В какой момент на первый план выходят когнитивные элементы эмпатии – ПФК, в особенности длПФК, вместе с контурами модели психического состояния, куда включены височно-теменной узел и верхняя часть центральной борозды? Очевидно (и потому неинтересно), тогда, когда вообще требуется понять, что происходит: «Так, кто победил?», «Как для меня лучше – взять взятку на этом ходу или отдать ход?».
Гораздо интереснее, когда возникает необходимость приплюсовать к ситуации причинность и намеренность действий, и тут подключаются дополнительные когнитивные контуры: «Ага, у него ужасно болит голова, и это потому, что он работает на ферме, где все поливают пестицидами… Или, может, они с приятелем вчера здорово перебрали?», «У этого человека СПИД, он что, наркоман? Или ему перелили инфицированную кровь?» (в последнем случае ППК активируется у людей сильнее). Примерно таков ход мысли шимпанзе, идущего утешать невинную жертву агрессии, а не агрессора. Из главы 7 мы помним, что у детей более выраженный когнитивный профиль активации появляется в том возрасте, когда они начинают различать боль «самонанесенную» и причиненную другим человеком. По словам Жана Десети, изучавшего данный вопрос, это говорит о том, что «активация эмпатии на ранних стадиях обработки информации модерируется сложившимися отношениями с другим человеком»[445]{836}. Иначе говоря, когнитивные процессы служат привратником, решающим, достойно ли эмпатии то или иное несчастье.
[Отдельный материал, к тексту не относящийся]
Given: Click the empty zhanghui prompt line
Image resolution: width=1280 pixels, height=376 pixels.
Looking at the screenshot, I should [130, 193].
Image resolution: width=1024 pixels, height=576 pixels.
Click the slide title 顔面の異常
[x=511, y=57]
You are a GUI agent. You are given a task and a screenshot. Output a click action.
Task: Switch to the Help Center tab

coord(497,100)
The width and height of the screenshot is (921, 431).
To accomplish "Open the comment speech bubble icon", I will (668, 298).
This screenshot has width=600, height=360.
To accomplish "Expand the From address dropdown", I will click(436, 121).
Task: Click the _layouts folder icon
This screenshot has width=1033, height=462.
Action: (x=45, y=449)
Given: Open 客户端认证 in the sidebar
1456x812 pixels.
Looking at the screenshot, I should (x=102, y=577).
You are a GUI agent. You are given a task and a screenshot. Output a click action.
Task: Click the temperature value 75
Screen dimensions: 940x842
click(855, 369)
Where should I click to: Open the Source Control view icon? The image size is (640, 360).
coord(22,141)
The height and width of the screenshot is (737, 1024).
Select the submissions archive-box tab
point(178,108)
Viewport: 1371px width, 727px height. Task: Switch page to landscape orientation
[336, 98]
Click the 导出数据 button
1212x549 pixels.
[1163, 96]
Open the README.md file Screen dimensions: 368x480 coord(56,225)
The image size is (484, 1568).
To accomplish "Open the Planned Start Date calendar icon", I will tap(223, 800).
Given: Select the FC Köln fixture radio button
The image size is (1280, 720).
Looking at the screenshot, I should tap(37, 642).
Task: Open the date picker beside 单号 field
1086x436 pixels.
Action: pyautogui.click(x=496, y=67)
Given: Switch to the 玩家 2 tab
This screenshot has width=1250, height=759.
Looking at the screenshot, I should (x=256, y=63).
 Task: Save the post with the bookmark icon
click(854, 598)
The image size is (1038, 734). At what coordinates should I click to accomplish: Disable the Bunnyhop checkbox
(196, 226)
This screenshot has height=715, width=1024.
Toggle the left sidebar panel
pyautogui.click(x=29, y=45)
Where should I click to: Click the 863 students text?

Безусловно, когнитивной задачей будет ощущение чужой эмоциональной боли – как менее очевидной, чем физическая; тут заметно более активное участие дмПФК. Точно то же самое происходит, когда чужая боль наблюдается не вживую, а абстрактно – на дисплее загорается точка, когда человеку колют иголкой руку. Резонанс с чужой болью также становится когнитивной задачей, когда речь идет о переживании, которое человек сам никогда не испытывал. «Пожалуй, я думаю, что понимаю, как расстроен этот военный лидер, – он упустил шанс покомандовать этнической зачисткой деревни; у меня нечто похожее было, когда я в детском саду продул выборы в президенты клуба “добрых дел”». Здесь требуется уже умственное усилие: «Думаю, что понимаю…» Так, в одном исследовании испытуемые обсуждали пациентов с неврологическими проблемами, при этом участникам обсуждения тип неврологических болей этих пациентов не был знаком. В данном случае пробуждение чувства эмпатии потребовало более сильной работы лобной коры, чем при обсуждении известных им болей{837}.